Though results are not yet in hand, Cantex geologist John Churchill is encouraged by the silicified zones intersected in the first 60 metres of the first hole. A second hole encountered mechanical problems that have since been rectified. Cantex also is encouraged by a 100-metre-thick, silicified leach cap exposed by a bulldozer preparing access roads to the 10 target areas.

Meanwhile, drill-pad construction and road work are nearly completed at the Suwar copper-nickel-cobalt-platinum group metals deposit. Six drill sites are being built to test geophysical anomalies downdip from a highly mineralized, oxidized massive sulphide gossan.

Cantex also plans to drill the Dhi Bin area of zinc-lead-silver mineralization using a reverse-circulation rig. At the same time, crews will begin drilling at the site of the Queen of Sheba workings, in the Jabal Sabrayan project area, 170 km northeast of the capital city of Sana’a.

Local geologists have uncovered evidence of ancient mine workings at the Jabal Sabrayn area in small open-cuts and adits, some of which are surrounded by extensive dumps. The ground is littered with stone-grinding tools used in the extraction process.

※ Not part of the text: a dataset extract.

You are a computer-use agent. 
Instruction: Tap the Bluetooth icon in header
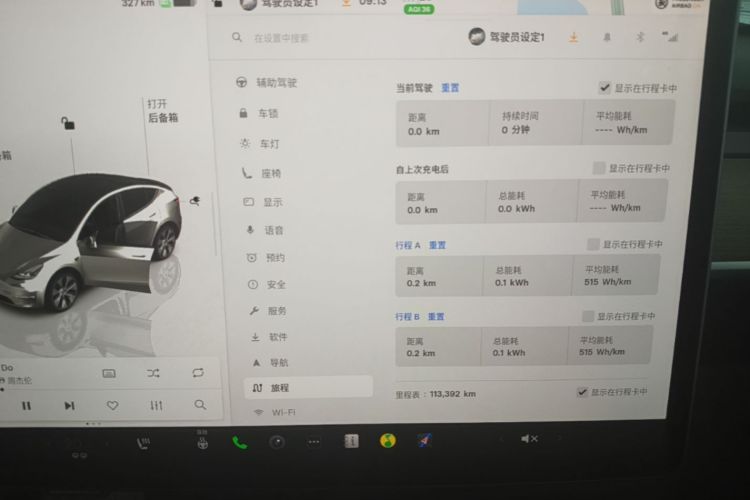pyautogui.click(x=640, y=37)
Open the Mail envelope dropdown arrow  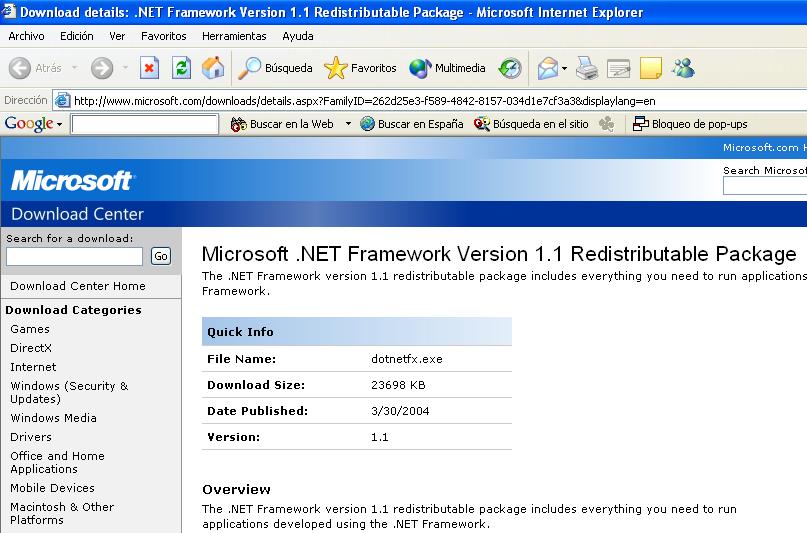pyautogui.click(x=564, y=68)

The most prominent feature identified to date is a quartz vein that outcrops discontinuously as a series of saddle reefs. The 1-to-3-metre-thick vein has been mapped over 850 metres and is believed to have potential to extend a further 700 metres. Chip sampling along its length has returned values of 6 grams gold over 4.9 metres and 4.2 grams gold over a width of 0.3 metre. Two parallel vein structures have attracted the company’s interest, along with tailings dumps near the veins, where values of up to 10 grams have been returned.

Cantex is also exploring for diamonds in Greenland, in partnership with Fipke’s Dia Met Minerals (DMM-T) and Citation Resources (cue-v).